Learn about the impressions and experiences of each year's cohort of apprentices in their own words.

 

 

 

 

Cyrus Johnson, APPRENTICE, Sather Farm and Ranch, Montana

REFLECTIONS AFTER THE FIRST MONTH
May 2022

Every farmer or rancher I’ve worked for has always impressed me with their resourcefulness. They take grass, soil and sun and turn it into beef or lamb or chicken. They fix tractors with baling wire and duct tape. They use WD-40 like it’s Dr. Bronners, with 18+ distinct uses. I’ve seen farmers build entire chicken coops with 10 bent nails, a rock, and sheer willpower. 

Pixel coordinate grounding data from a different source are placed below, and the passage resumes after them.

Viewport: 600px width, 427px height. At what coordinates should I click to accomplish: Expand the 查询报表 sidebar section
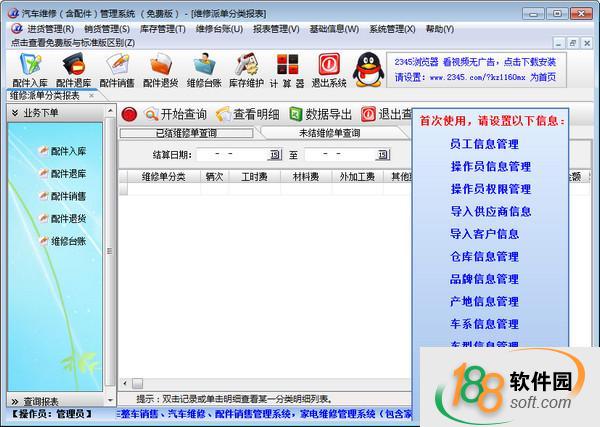15,400
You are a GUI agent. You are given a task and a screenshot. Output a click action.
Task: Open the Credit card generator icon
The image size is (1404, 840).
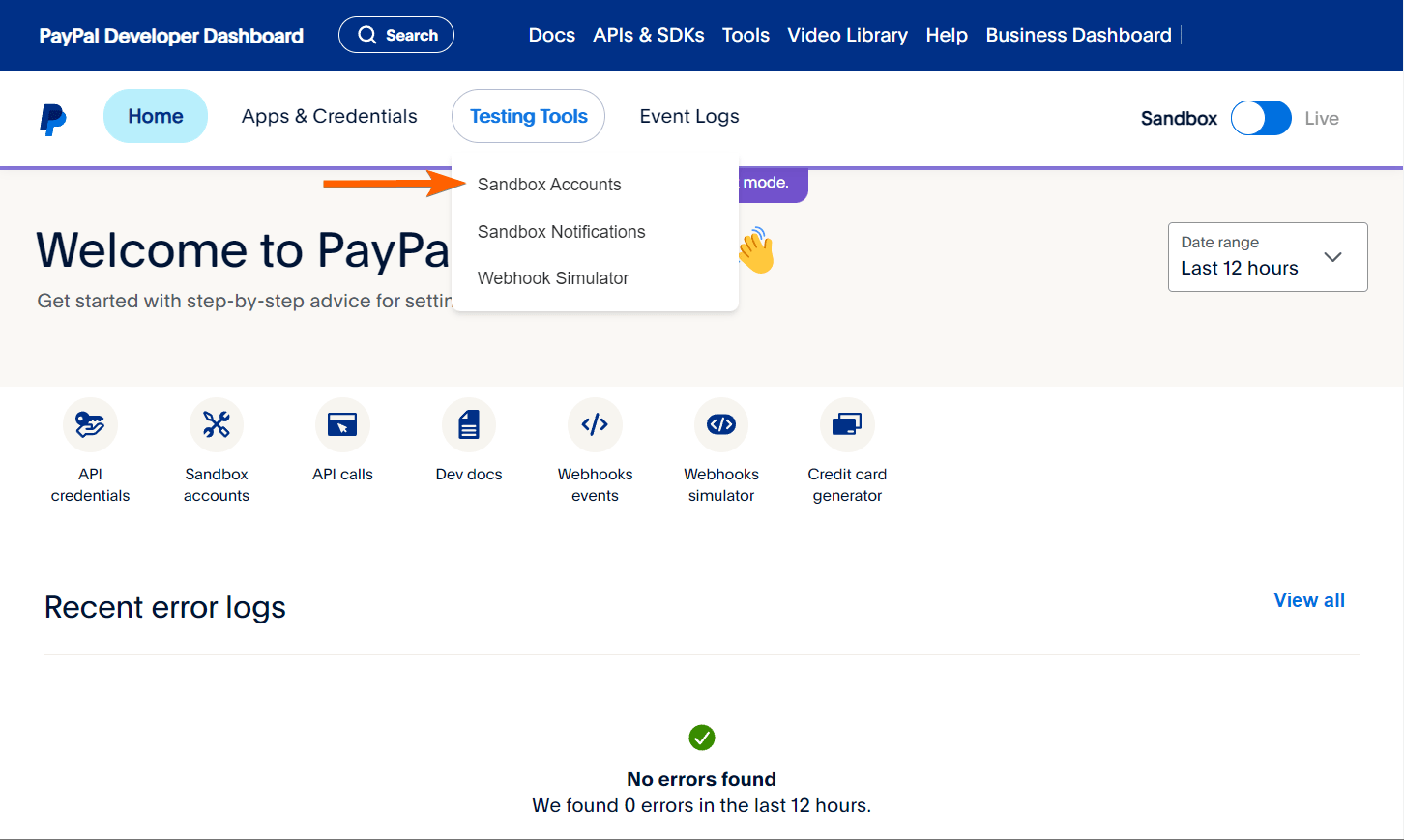[847, 425]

I like that for a lot of reasons: 

Farming can teach a lot of lessons about thrift, and recycling. Living in a remote area and working with a limited budget requires that things be reused until they absolutely can’t be reused any longer. 

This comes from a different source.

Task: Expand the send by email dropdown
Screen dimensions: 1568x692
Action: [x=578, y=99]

Farmers are the ultimate jacks-of-all-trades. To be a farmer or rancher you have to be a stockgrower, agronomist, entomologist, veterinarian, machinist, mechanic, business person, builder, truck driver and a thousand other things.

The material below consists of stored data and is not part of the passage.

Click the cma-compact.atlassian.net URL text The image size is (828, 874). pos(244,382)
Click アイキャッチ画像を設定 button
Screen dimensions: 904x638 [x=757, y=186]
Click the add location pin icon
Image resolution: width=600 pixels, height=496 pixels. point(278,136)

Farmers and ranchers are proud people. Rightfully so, because most of the things they have, they maintain, make, or fix themselves. That sense of pride relates itself to the way farmers and ranchers care for their things, land and animals. That sense of pride is something I really strive to cultivate in myself.

That pride translates itself into a land ethic that is unique to people who earn a living or subsist off the land they live on. There is a reciprocity between farmers and land, and farmers and animals: I take care of you so you can take care of me.

This is what I am looking to get from my apprenticeship at Sather Farm and Ranch. I want to learn that magical ability that farmers and ranchers have: to see the potential in every little thing, and then help those things achieve that potential. Every blade of grass has the potential to become meat, every soil microbe has the potential to feed the grass, every piece of equipment can be fixed, every tool can be repurposed. To the untrained eye it may seem like farmers are creating great food, fuel, and fiber out of “nothing”, but I think the trick is that they can see the “something” in the “nothing” where others can’t. I call it “farmer-vision”.

That’s what I am trying to figure out, and I can tell I’m getting better. I’ve worked in agriculture in one way or another for a few years now, and I’ve come a long way, but it’s not one of those things where you either have it or you don’t. That’s so exciting! I have a lifetime of improvement to do on my farmer-vision skills. The NAP program is a great way to make a big jump in both the practical skills needed to sharpen farmer-vision, but also makes space to fill in the gaps with theory and fine-tuning specific skills. So I am grateful to be out here, and I am so dang excited for what’s to come!